Exercise: Each line from the one containing "Image resolution: width=964" to the end of the data must be copied exactly, the first and last included; no other lines and no pictures belong in the copy.

Supplied data:

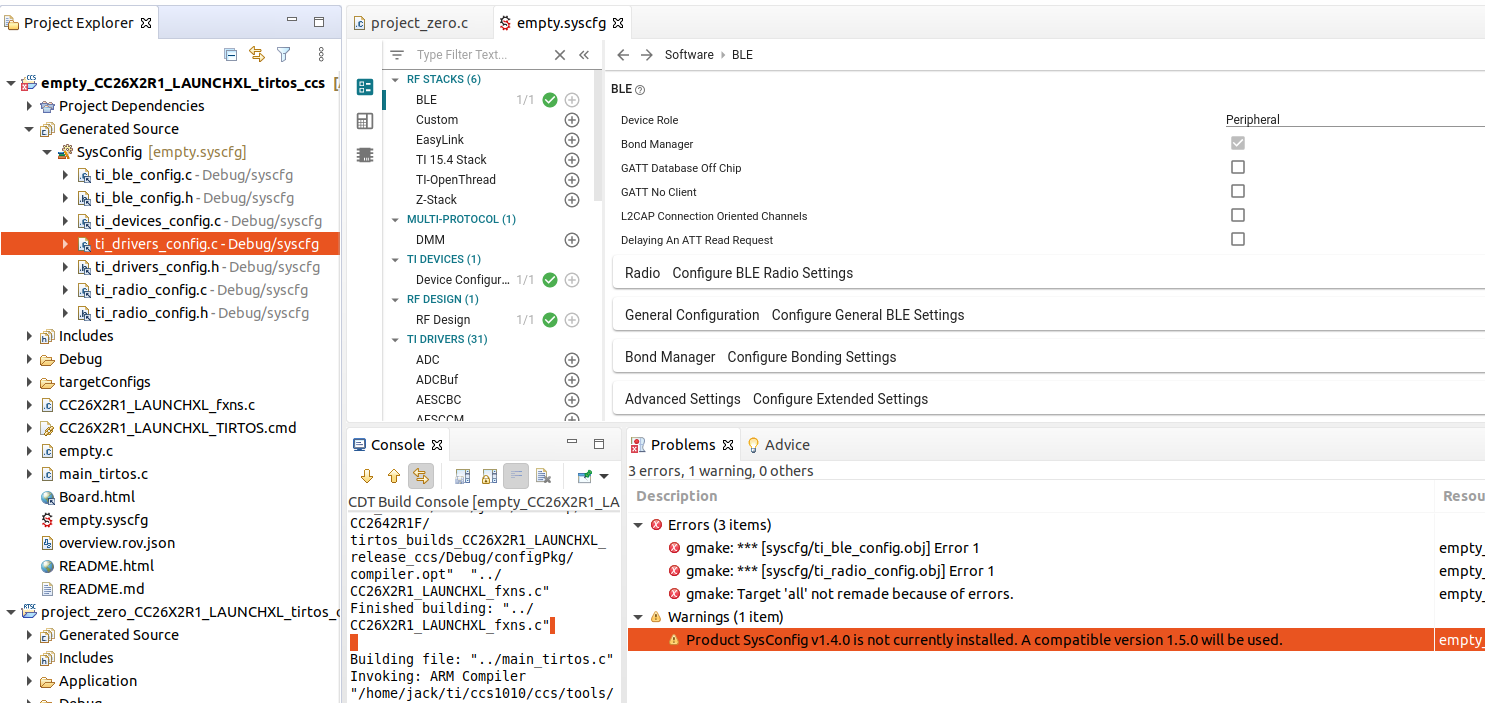Check the GATT No Client option
This screenshot has width=1485, height=703.
pos(1238,192)

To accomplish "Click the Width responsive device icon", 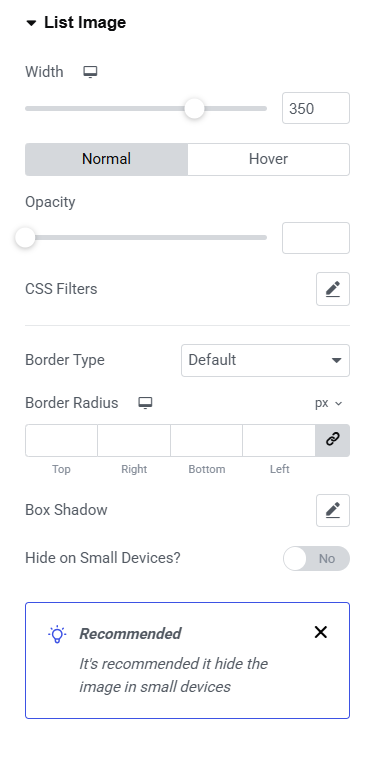I will click(90, 72).
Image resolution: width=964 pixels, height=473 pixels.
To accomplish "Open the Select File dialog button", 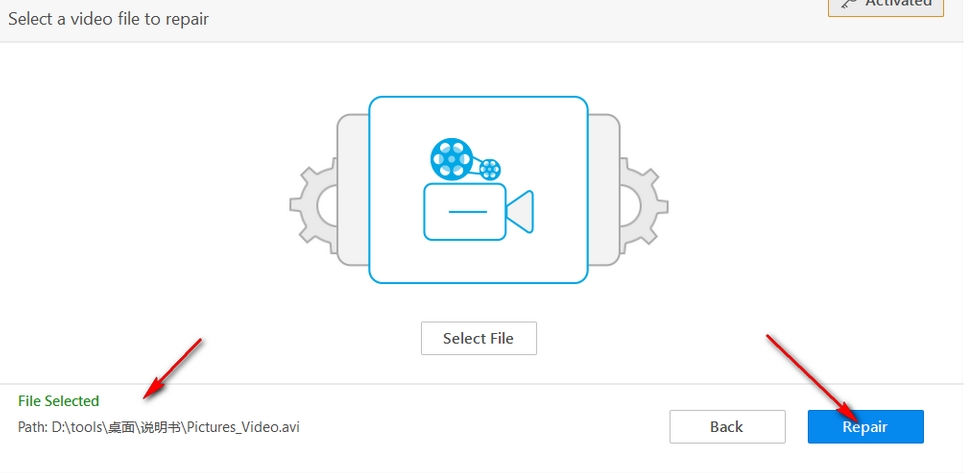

Answer section:
Image resolution: width=964 pixels, height=473 pixels.
To accomplish "Open the Select File dialog button", 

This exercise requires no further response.